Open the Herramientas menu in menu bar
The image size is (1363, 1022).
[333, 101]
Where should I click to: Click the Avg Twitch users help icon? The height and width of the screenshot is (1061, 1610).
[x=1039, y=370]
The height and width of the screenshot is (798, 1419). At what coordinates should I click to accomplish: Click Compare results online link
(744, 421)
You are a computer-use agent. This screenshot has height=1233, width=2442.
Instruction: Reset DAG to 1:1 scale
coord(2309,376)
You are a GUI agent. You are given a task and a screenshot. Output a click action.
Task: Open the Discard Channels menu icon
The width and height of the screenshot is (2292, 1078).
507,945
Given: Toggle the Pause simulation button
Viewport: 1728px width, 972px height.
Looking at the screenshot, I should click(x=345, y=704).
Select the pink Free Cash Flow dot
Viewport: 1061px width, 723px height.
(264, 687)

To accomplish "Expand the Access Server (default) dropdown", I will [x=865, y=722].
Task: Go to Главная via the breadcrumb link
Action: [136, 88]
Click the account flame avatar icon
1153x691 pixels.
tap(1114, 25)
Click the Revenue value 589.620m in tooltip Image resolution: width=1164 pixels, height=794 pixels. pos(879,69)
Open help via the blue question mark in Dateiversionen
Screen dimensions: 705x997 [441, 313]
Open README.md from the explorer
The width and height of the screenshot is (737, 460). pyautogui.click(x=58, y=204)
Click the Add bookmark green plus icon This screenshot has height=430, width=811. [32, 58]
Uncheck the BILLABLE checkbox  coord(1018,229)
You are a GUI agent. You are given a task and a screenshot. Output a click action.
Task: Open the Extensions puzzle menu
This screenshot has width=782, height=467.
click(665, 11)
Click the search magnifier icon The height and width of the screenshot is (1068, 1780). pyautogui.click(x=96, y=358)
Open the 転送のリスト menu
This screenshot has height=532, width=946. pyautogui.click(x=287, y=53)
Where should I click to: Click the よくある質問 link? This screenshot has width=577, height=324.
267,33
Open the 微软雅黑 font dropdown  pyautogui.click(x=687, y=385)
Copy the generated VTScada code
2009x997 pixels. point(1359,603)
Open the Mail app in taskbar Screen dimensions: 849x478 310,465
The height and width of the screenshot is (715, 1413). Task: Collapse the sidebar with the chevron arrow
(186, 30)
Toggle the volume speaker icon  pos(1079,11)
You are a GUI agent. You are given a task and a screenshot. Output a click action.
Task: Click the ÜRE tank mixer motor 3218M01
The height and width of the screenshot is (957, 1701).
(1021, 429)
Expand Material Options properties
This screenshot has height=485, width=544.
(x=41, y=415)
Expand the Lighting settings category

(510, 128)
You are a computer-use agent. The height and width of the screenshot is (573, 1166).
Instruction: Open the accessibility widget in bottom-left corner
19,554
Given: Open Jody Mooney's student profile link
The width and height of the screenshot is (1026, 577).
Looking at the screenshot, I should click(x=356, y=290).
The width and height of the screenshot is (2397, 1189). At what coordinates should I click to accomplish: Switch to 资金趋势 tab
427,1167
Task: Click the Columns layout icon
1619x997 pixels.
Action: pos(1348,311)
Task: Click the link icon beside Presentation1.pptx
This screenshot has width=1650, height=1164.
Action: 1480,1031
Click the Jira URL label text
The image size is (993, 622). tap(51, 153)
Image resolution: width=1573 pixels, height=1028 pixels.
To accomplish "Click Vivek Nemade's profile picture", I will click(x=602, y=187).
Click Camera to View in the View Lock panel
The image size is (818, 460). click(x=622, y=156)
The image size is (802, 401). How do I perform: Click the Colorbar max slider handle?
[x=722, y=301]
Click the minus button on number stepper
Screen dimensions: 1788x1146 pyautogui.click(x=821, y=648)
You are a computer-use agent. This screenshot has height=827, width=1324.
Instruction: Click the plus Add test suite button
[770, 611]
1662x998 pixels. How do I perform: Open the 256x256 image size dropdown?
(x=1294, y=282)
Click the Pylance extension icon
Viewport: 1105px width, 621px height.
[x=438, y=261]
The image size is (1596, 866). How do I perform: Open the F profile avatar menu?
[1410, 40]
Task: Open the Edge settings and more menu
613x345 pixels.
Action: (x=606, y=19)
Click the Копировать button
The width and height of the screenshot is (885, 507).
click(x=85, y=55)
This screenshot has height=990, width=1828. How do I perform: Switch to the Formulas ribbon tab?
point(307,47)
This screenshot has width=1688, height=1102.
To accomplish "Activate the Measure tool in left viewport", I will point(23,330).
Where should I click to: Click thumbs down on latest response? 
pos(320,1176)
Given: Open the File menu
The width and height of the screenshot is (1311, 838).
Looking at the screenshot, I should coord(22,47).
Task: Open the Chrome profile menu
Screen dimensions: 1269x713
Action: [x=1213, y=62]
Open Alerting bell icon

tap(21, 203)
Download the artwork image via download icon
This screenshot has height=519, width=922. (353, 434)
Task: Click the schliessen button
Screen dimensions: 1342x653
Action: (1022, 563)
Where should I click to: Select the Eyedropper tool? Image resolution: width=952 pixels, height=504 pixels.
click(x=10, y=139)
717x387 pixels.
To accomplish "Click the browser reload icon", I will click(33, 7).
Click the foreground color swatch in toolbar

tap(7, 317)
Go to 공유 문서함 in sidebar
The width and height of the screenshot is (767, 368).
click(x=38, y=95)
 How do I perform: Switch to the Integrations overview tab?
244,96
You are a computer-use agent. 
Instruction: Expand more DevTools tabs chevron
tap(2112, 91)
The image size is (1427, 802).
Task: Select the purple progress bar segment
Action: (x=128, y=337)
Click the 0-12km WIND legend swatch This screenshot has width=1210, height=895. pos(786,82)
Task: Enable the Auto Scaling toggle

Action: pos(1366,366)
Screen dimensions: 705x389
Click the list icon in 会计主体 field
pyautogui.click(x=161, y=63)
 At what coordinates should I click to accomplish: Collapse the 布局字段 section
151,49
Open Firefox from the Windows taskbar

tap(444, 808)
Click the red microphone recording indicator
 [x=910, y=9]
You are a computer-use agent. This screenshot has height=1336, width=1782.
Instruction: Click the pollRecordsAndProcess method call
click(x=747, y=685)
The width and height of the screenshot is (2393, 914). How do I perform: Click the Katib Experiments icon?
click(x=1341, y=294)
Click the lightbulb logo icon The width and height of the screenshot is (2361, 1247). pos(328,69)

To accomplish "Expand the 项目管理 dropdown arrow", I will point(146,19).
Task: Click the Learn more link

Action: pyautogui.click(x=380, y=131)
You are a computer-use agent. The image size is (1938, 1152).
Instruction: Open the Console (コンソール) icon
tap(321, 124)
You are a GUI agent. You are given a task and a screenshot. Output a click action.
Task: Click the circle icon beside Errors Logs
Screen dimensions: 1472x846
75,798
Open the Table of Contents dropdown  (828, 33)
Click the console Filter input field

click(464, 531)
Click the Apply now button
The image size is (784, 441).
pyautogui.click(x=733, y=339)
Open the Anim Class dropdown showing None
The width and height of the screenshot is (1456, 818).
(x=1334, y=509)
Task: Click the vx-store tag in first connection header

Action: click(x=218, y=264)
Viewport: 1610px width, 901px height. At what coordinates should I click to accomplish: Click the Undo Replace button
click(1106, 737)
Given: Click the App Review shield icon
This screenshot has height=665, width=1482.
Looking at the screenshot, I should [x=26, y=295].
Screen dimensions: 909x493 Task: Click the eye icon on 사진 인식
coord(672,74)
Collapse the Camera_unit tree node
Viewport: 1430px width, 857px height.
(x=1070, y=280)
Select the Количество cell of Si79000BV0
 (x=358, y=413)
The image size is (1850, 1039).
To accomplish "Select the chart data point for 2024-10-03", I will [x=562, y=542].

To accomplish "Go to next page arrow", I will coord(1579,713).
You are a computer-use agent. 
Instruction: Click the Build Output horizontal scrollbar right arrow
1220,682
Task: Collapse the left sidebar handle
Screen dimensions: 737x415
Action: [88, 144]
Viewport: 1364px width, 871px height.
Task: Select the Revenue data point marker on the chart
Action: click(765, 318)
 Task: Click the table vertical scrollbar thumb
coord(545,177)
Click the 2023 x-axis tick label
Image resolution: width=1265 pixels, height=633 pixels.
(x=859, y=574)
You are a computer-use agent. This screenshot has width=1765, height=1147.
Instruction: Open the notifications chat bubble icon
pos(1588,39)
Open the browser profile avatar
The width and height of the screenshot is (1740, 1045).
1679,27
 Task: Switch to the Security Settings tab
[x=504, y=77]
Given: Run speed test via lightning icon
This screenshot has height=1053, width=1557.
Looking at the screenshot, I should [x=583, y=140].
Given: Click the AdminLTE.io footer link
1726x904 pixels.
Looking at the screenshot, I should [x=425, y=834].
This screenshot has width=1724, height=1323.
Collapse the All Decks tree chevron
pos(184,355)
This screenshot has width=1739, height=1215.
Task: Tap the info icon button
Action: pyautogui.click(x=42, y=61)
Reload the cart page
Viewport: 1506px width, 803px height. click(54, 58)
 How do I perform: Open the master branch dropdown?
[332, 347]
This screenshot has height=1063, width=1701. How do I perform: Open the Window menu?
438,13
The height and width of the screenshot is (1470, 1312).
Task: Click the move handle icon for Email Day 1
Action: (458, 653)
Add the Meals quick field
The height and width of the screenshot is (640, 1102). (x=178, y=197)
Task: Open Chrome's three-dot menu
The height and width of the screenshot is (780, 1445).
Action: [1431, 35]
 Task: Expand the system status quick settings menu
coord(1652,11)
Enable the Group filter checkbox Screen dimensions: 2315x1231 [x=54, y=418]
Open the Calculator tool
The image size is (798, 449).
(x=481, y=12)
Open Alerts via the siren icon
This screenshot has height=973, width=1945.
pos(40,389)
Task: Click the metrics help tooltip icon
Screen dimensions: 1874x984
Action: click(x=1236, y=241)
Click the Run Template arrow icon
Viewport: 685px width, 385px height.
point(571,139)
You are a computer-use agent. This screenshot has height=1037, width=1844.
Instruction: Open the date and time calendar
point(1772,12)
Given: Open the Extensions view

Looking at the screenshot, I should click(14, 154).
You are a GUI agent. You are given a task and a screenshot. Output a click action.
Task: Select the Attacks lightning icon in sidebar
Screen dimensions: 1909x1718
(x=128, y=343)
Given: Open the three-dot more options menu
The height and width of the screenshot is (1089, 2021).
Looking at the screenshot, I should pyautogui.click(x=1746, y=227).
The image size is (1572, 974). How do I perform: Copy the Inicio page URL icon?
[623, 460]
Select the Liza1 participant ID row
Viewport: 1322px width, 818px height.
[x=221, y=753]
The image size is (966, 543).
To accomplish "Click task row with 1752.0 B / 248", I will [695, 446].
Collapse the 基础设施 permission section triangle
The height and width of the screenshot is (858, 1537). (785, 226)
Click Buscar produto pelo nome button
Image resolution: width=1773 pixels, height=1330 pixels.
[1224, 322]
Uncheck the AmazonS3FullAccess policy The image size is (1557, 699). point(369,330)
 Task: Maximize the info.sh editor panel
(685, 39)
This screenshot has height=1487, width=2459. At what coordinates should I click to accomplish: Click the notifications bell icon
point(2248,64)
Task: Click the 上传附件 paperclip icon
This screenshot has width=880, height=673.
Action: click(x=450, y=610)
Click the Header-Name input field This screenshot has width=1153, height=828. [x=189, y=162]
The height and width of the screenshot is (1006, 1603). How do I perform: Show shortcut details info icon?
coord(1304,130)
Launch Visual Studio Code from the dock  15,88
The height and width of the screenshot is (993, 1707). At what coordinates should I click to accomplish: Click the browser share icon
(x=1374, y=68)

· · · · ·

**WORK ORDER**
Transcribe the lines above between the line holding "Click the Revenue" and the line holding "Toggle the volume", inclusive, exactly as they stand and with nothing added.

**EXPECTED ANSWER**
Click the Revenue value 589.620m in tooltip Image resolution: width=1164 pixels, height=794 pixels. pos(879,69)
Open help via the blue question mark in Dateiversionen
Screen dimensions: 705x997 [441, 313]
Open README.md from the explorer
The width and height of the screenshot is (737, 460). pyautogui.click(x=58, y=204)
Click the Add bookmark green plus icon This screenshot has height=430, width=811. [32, 58]
Uncheck the BILLABLE checkbox  coord(1018,229)
You are a GUI agent. You are given a task and a screenshot. Output a click action.
Task: Open the Extensions puzzle menu
This screenshot has width=782, height=467.
click(665, 11)
Click the search magnifier icon The height and width of the screenshot is (1068, 1780). pyautogui.click(x=96, y=358)
Open the 転送のリスト menu
This screenshot has height=532, width=946. pyautogui.click(x=287, y=53)
Where should I click to: Click the よくある質問 link? This screenshot has width=577, height=324.
267,33
Open the 微软雅黑 font dropdown  pyautogui.click(x=687, y=385)
Copy the generated VTScada code
2009x997 pixels. point(1359,603)
Open the Mail app in taskbar Screen dimensions: 849x478 310,465
The height and width of the screenshot is (715, 1413). Task: Collapse the sidebar with the chevron arrow
(186, 30)
Toggle the volume speaker icon  pos(1079,11)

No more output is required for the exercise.